**Fragmento del texto:**
Matrimonio entre raros

Hace unos cinco años que va y viene por la web este texto, que tiene tanta ironía como actualidad. Me lo recordó Clau y lo comparto en este antro de blasfemias:

Estoy completamente a favor del permitir el matrimonio entre católicos. Me parece una injusticia y un error tratar de impedírselo. El catolicismo no es una enfermedad. Los católicos, pese a que a muchos no les gusten o les parezcan extraños, son personas normales y deben poseer los mismos derechos que los demás, como si fueran, por ejemplo, informáticos u homosexuales.

Soy consciente de que muchos comportamientos y rasgos de carácter de las personas católicas, como su actitud casi enfermiza hacia el sexo, o la defensa a ultranza de sus ministros pederastas o de sus arzobispos perseguidos por delitos económicos, pueden parecernos extraños a los demás. Sé que incluso, a veces, podrían esgrimirse argumentos de salubridad pública, como su peligroso y deliberado rechazo a los preservativos. Sé también que muchas de sus costumbres, como la exhibición pública de imágenes de torturados, o las insinuaciones de zoofilia entre una mujer y un palomo, puedan incomodar a algunos. E incluso el que no hayan condenado su pasado bañado en la sangre de víctimas a las que llamaban, según la época, infieles, herejes, rojos o liberales; o espolvoreado con las cenizas de científicos, curanderas (brujas) o simples enfermos mentales.

Pero todo eso no es razón suficiente para impedirles el ejercicio del matrimonio.

Algunos podrían argumentar que un matrimonio entre católicos no es un matrimonio real, porque para ellos es un ritual y un precepto religioso ante su dios, en lugar de una unión entre dos personas.

**Datos proporcionados:**
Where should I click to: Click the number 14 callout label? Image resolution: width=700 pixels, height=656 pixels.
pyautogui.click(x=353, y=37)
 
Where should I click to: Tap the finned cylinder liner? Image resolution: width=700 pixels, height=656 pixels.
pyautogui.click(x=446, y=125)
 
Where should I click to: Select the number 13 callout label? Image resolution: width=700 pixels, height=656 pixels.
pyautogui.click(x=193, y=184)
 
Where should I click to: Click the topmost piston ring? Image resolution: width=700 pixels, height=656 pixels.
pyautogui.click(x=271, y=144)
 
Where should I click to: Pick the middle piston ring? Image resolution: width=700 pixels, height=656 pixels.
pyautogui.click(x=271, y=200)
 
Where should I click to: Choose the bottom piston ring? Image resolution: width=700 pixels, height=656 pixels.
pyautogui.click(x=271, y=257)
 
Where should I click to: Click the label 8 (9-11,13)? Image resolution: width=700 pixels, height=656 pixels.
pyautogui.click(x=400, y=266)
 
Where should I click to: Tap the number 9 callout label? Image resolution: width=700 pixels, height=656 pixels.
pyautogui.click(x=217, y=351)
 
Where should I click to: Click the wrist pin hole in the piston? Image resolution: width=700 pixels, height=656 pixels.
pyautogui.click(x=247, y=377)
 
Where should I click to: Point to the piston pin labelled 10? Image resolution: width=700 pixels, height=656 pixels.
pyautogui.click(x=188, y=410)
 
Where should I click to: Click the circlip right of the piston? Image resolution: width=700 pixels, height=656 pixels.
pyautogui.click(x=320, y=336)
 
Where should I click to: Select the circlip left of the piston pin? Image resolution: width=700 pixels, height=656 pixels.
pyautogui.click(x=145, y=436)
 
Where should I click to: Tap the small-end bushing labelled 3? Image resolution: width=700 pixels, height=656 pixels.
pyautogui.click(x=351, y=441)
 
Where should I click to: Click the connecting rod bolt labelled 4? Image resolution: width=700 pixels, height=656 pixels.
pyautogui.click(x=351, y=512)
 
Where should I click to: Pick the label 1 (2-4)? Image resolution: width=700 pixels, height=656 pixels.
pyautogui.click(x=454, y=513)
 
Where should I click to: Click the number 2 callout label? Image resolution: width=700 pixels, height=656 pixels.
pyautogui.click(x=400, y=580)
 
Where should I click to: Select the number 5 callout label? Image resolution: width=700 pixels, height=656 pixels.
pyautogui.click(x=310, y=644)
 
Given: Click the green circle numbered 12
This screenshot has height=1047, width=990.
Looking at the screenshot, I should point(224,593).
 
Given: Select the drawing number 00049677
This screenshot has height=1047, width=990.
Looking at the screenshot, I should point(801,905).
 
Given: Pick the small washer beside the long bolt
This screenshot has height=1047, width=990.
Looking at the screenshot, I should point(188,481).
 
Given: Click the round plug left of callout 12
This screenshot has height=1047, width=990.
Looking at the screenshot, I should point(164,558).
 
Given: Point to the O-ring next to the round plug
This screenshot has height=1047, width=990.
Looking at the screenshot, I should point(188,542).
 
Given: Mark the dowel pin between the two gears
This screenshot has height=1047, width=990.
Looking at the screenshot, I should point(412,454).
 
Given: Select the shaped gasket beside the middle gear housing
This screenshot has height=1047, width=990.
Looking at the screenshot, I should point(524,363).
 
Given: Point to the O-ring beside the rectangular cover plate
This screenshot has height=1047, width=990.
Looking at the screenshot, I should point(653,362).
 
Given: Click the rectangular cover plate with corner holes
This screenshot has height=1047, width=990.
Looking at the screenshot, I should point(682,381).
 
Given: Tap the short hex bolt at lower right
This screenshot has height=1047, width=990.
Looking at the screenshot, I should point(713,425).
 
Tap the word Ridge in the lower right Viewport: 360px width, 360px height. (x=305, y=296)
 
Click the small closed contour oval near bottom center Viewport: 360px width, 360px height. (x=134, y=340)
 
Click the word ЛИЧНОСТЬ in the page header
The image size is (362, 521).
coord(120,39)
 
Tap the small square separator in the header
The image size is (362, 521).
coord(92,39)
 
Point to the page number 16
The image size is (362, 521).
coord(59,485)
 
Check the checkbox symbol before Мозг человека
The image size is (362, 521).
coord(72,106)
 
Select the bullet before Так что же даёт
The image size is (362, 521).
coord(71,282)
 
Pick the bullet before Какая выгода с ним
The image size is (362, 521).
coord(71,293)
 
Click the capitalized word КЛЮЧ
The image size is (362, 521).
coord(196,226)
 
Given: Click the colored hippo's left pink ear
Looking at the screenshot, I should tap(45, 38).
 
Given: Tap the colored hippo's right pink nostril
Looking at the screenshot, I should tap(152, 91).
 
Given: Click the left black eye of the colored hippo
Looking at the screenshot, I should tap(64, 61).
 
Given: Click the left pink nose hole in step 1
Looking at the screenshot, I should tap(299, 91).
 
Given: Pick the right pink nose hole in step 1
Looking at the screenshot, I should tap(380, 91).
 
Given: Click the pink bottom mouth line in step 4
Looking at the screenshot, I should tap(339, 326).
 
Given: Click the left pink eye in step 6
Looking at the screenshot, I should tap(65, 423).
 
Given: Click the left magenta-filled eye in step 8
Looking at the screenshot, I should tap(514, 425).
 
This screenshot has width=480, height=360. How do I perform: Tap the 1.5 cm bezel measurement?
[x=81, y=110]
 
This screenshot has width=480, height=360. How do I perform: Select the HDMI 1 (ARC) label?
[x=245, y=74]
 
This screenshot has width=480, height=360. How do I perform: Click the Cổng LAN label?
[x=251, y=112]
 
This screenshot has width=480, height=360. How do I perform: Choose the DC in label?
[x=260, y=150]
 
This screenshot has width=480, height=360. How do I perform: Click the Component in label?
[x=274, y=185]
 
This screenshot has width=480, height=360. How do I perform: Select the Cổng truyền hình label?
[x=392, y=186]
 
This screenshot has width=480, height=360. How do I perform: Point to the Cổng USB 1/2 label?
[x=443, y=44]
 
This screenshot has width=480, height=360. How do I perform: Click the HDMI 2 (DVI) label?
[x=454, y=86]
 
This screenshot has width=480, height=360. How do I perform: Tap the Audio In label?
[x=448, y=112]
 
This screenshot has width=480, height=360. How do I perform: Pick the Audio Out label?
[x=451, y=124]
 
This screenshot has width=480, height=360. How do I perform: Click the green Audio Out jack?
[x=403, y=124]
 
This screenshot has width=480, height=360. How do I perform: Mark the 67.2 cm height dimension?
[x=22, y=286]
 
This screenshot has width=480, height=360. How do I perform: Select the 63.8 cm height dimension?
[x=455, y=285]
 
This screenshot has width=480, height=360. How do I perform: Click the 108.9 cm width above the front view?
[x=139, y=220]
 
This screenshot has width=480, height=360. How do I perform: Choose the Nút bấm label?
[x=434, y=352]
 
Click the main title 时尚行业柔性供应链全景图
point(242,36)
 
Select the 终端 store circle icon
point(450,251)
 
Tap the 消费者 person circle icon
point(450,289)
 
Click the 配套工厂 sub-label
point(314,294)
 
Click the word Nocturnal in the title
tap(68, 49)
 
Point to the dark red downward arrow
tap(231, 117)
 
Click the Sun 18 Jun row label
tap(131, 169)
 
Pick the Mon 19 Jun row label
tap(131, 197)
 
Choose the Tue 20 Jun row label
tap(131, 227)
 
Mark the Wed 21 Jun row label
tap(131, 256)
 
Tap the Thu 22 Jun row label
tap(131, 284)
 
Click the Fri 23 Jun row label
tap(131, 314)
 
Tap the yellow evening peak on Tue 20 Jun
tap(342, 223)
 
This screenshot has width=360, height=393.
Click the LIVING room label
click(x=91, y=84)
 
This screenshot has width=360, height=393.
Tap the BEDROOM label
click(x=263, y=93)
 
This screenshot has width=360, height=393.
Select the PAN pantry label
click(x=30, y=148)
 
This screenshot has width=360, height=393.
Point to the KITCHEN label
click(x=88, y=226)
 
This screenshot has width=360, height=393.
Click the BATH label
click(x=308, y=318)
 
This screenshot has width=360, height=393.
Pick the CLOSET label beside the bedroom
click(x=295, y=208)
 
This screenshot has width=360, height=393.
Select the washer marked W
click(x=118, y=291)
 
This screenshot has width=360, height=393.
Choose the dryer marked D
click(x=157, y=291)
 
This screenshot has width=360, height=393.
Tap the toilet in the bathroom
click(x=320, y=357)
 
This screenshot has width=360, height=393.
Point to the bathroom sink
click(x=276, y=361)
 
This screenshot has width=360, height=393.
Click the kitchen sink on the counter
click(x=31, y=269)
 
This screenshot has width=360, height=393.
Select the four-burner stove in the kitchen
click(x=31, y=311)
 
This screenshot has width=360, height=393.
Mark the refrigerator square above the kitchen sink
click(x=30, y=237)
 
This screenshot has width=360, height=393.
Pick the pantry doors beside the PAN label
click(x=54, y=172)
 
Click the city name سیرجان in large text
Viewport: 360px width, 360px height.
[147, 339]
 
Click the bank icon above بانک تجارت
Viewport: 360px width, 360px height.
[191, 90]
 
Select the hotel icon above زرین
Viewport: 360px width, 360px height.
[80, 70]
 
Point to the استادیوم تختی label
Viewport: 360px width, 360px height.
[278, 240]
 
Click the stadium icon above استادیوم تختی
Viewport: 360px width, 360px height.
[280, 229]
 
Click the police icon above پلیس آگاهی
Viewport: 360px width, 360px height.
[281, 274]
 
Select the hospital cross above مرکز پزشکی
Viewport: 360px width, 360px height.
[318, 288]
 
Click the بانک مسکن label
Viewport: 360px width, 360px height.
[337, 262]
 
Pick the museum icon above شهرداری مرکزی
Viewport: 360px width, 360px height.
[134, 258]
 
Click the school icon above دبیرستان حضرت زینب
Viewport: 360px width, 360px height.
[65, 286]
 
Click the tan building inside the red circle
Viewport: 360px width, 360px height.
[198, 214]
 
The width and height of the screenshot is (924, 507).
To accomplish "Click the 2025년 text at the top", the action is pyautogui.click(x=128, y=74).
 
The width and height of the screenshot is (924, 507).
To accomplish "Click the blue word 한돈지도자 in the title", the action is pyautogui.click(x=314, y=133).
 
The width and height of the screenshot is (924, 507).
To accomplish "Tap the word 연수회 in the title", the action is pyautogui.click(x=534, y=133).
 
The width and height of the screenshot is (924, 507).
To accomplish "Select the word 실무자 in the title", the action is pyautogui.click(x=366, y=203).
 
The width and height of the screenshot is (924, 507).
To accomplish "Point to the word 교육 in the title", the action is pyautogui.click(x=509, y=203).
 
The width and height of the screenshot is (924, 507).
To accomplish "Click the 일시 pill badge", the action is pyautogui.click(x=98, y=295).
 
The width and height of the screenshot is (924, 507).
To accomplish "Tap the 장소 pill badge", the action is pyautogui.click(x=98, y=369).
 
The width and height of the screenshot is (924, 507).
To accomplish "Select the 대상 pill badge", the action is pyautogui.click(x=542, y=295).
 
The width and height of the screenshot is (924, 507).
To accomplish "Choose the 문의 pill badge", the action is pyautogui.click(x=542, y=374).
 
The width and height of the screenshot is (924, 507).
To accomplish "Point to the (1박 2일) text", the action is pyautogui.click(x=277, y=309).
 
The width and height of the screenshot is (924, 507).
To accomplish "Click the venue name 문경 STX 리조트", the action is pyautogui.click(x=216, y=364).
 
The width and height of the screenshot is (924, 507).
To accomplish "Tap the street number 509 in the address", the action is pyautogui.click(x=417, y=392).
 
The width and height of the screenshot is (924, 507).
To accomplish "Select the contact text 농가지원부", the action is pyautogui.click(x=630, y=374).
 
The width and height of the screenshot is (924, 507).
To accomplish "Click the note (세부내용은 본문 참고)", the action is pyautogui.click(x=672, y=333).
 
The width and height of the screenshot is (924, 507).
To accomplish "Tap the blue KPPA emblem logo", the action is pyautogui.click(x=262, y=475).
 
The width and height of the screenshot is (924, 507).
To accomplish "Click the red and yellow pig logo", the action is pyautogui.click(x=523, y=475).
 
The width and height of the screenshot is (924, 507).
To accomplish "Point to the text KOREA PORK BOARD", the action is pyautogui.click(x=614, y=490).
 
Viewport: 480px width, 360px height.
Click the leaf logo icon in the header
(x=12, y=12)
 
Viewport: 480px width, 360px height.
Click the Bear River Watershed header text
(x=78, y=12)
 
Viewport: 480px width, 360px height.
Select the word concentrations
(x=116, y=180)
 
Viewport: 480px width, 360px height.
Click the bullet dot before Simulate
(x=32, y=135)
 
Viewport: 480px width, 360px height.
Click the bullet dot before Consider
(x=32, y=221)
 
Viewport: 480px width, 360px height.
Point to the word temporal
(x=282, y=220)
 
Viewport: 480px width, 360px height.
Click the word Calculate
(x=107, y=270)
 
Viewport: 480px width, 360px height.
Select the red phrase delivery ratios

**Preguntas del material:**
1: Reescribe el texto sobre el matrimonio entre católicos entre "Soy consciente de" y "simples enfermos mentales.", ambos incluidos, cambiando "palomo" por "cisne".
2: Prolonga, por favor, el texto sobre el matrimonio entre católicos a partir de su última frase.
Las entradas son un material aparte, sin relación con el texto sobre el matrimonio entre católicos.

**Soluciones de ejercicios:**
1:
Soy consciente de que muchos comportamientos y rasgos de carácter de las personas católicas, como su actitud casi enfermiza hacia el sexo, o la defensa a ultranza de sus ministros pederastas o de sus arzobispos perseguidos por delitos económicos, pueden parecernos extraños a los demás. Sé que incluso, a veces, podrían esgrimirse argumentos de salubridad pública, como su peligroso y deliberado rechazo a los preservativos. Sé también que muchas de sus costumbres, como la exhibición pública de imágenes de torturados, o las insinuaciones de zoofilia entre una mujer y un cisne, puedan incomodar a algunos. E incluso el que no hayan condenado su pasado bañado en la sangre de víctimas a las que llamaban, según la época, infieles, herejes, rojos o liberales; o espolvoreado con las cenizas de científicos, curanderas (brujas) o simples enfermos mentales.

2:
También, dado que los hijos fuera del matrimonio están gravemente condenados por la iglesia, algunos podrían considerar que permitir que los católicos se casen incrementará el número de matrimonios por “el qué dirán” o por la simple búsqueda de sexo (prohibido por su religión fuera del matrimonio), incrementando con ello la violencia en el hogar y las familias desestructuradas. Pero hay que recordar que esto no es algo que ocurra sólo en las familias católicas y que, dado que no podemos meternos en la cabeza de los demás, no debemos juzgar sus motivaciones.

Tampoco debemos juzgarlos si creen que la mujer es inferior al hombre, e indigna, por ejemplo, de ejercer el magisterio dentro de su secta o iglesia. Y aunque eso violente un principio básico de cualquier constitución civilizada, no por ello debemos ser con ellos tan estrictos como ellos intentan ser con los demás.

Por otro lado, el decir que eso no es matrimonio y que debería ser llamado de otra forma, no es más que una forma un tanto ruin de desviar el debate a cuestiones semánticas que no vienen al caso: aunque sea entre católicos, un matrimonio es un matrimonio, y una familia es una familia.

Y con esta alusión a la familia paso a otro tema candente del que mi opinión, espero, no resulte demasiado radical: También estoy a favor de permitir que los católicos adopten hijos.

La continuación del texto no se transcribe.